Sämtliche Unternehmen und Geschäfte der ThomasLloyd Group werden weltweit von den zuständigen Aufsichtsbehörden überwacht. ThomasLloyd Capital LLC, Berater der Cleantech Projektgesellschaft mbH, ist als registrierter Broker-Dealer von der US-Börsenaufsicht (SEC) zugelassen, Mitglied der FINRA (Finanzmarkt-Regulierungsbehörde) und SIPC (Einlagensicherungs-Einrichtung).

Die ThomasLloyd Group ist aufgeteilt in zwei Geschäftsfelder, das Investment Banking und das Investment Management. Sämtliche Arbeitsgruppen im Unternehmen arbeiten geschäftsfeldübergreifend. Durch die Zusammenarbeit zwischen den Geschäftsbereichen sollen für die Kunden maximale Synergieeffekte erreicht werden. Jedes Geschäftsfeld wird von einem Vorstandsmitglied geführt.

Anthony Coveney verantwortet den Bereich Investment Banking, Klaus-Peter Kirschbaum ist verantwortlich für das Investment Management.

Nach meiner Beobachtung wird das Unternehmenstempo vor allem vom Unternehmensgründer Michael Sieg vorgegeben. Ein mögliches Schlüsselpersonenrisiko wird durch entsprechende Funktions- und Kompetenzteilung minimiert.

ThomasLloyd plant, mittelfristig europaweit ein eigenes Netz von Bankrepräsentanzen auf- und die Kooperation mit externen Vertriebspartnern auszubauen.

Auf Fragen im Rahmen der Analyse antwortete der Initiator innerhalb weniger Tage und inhaltlich umfassend.

Stärken – Im Zielsegment sehr erfahrenes Management. International sehr gut vernetzter Konzern, der die gesamte Wertschöpfungskette möglicher Zielprojekte mit eigener Expertise abdecken kann.

Der Markt

Speziell der Markt der sauberen Technologien ist ein Eldorado für geschickte Investoren: Weltweit betrachtet, stehen die unterschiedlichen Zielmärkte in unterschiedlichen Entwicklungsstadien und setzen teils auch unterschiedliche Schwerpunkte bei der Ausrichtung der aktuellen und künftigen Energiepolitik. Geographische Unterschiede, wie stark unterschiedliche Grade an Sonneneinstrahlung, zur Verfügung stehende Bodenflächen und Infrastruktur, ermöglichen unterschiedliche Qualitätsgrade bei Projektentwicklungen.
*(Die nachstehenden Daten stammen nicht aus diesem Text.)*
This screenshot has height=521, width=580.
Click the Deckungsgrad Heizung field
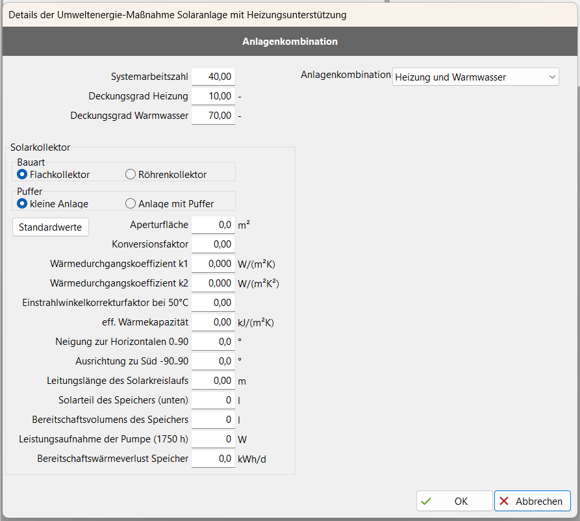213,96
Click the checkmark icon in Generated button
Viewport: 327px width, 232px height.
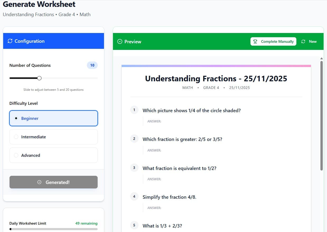[x=40, y=182]
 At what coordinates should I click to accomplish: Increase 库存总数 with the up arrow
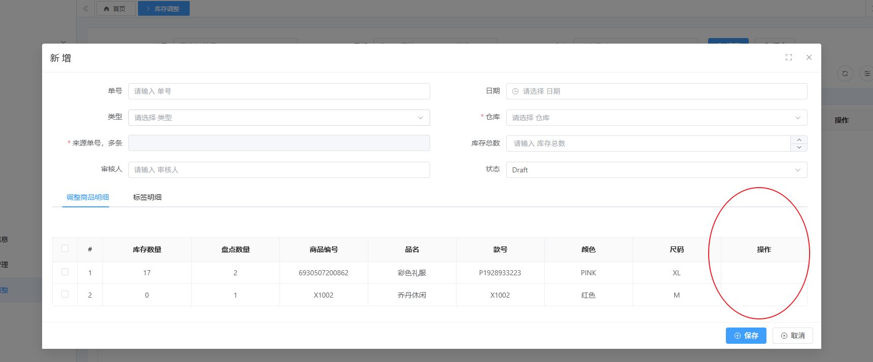coord(799,140)
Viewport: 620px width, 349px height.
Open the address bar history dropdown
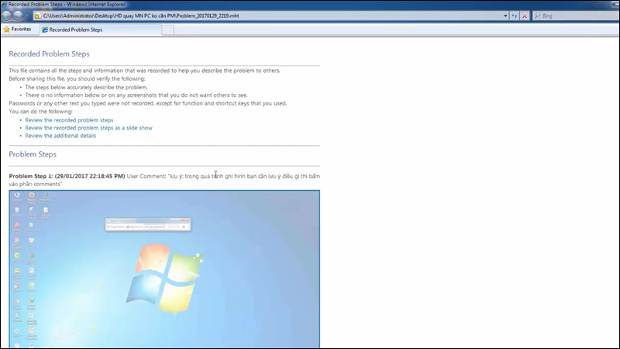pyautogui.click(x=504, y=16)
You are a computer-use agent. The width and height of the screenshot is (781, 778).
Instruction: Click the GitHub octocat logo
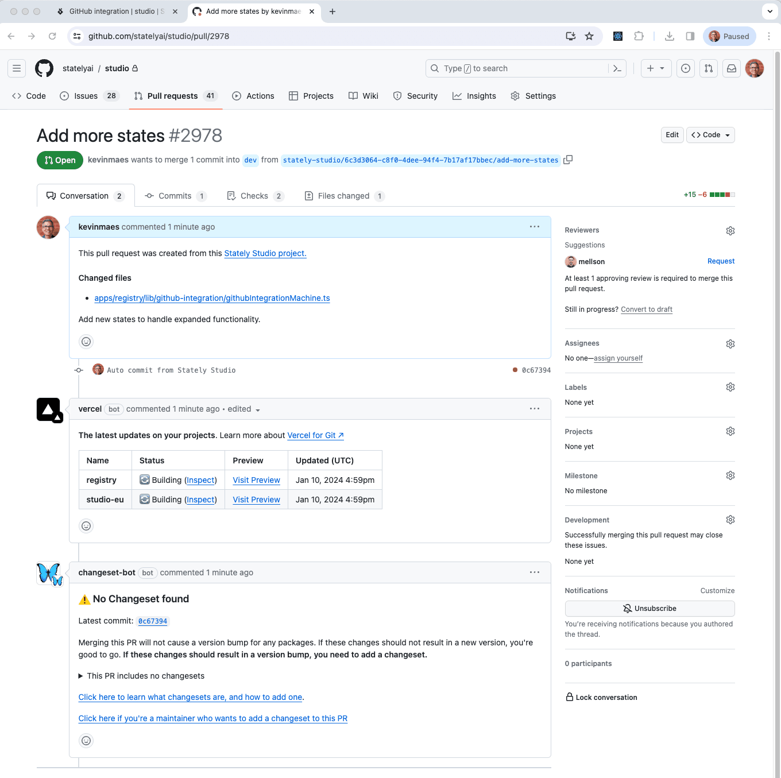44,68
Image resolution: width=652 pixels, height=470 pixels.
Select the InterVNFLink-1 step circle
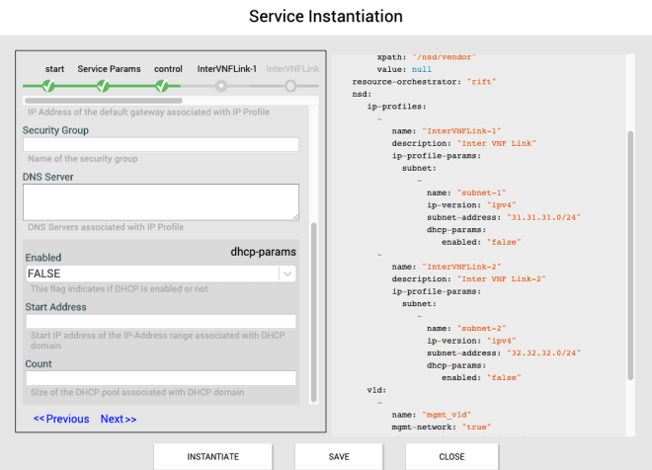coord(221,86)
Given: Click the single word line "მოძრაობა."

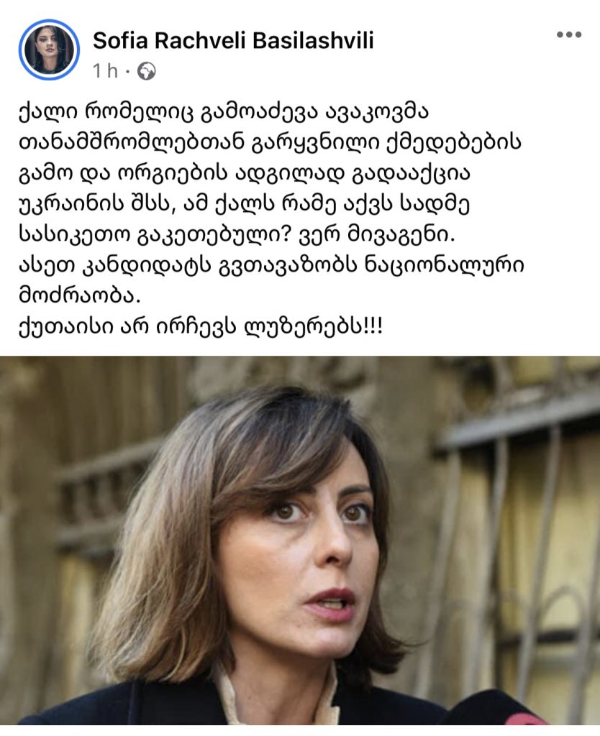Looking at the screenshot, I should (x=79, y=295).
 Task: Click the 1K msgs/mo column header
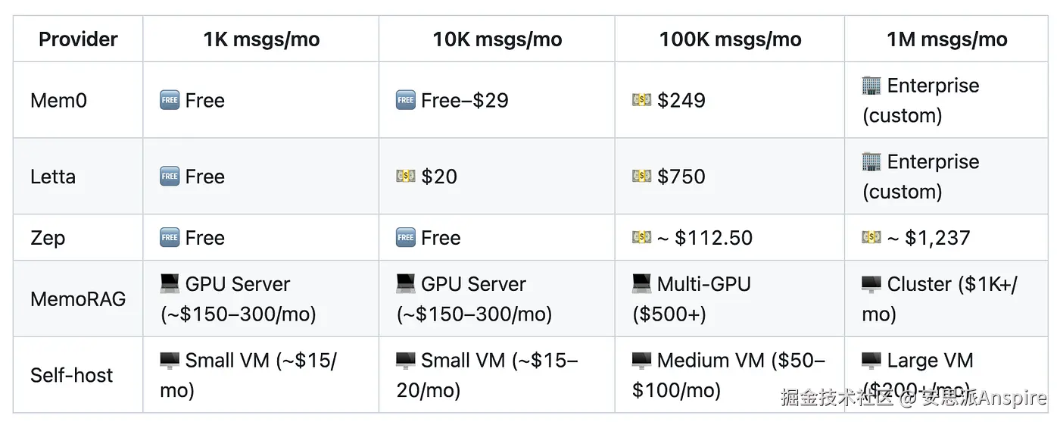(x=261, y=39)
Dazu kommen unterschiedliche politische Rahmenbedingungen, die Einfluß auf Subventionen und die möglichen gewünschten Techniken im jeweiligen Zielmarkt haben.

Der Begriff „saubere Technologien“ ist ein ausgesprochen weit gefaßter Begriff, der sich durch den gesamten Markt zieht. Grundsätzlich kann alles, was im weiteren Sinne natürliche Ressourcen schont, bereits zu diesem Markt zählen. Der Markt an sich ist nicht neu, bedenkt man, daß beispielsweise Solarmodule eine mehr als 35-jährige Historie haben [2]. Aufgrund des expotentiellen Marktwachstums der letzten Jahre sind viele Teilnehmer auf den Markt gedrängt, die teilweise keine gewachsene Historie besitzen. Diese konkurrieren mit etablierten Marktteilnehmern. Gleiches gilt für die Finanzierungsebene: Auch hier stehen etablierte Institute mit einer Vielzahl von abgewickelten Projekten neben Dienstleistern, die keine langjährige Erfahrung vorweisen können. Für Investoren gilt hier, sich die Fachpartner sehr genau anzusehen. ThomasLloyd vereint im Haus und auf Ebene der angebundenen Partner etabliertes Fachpersonal mit aussagekräftigen Leistungsnachweisen.

Das Marktpotential ist gigantisch und liegt, weltweit betrachtet, im mehrstelligen Billionen-USD-Bereich [3].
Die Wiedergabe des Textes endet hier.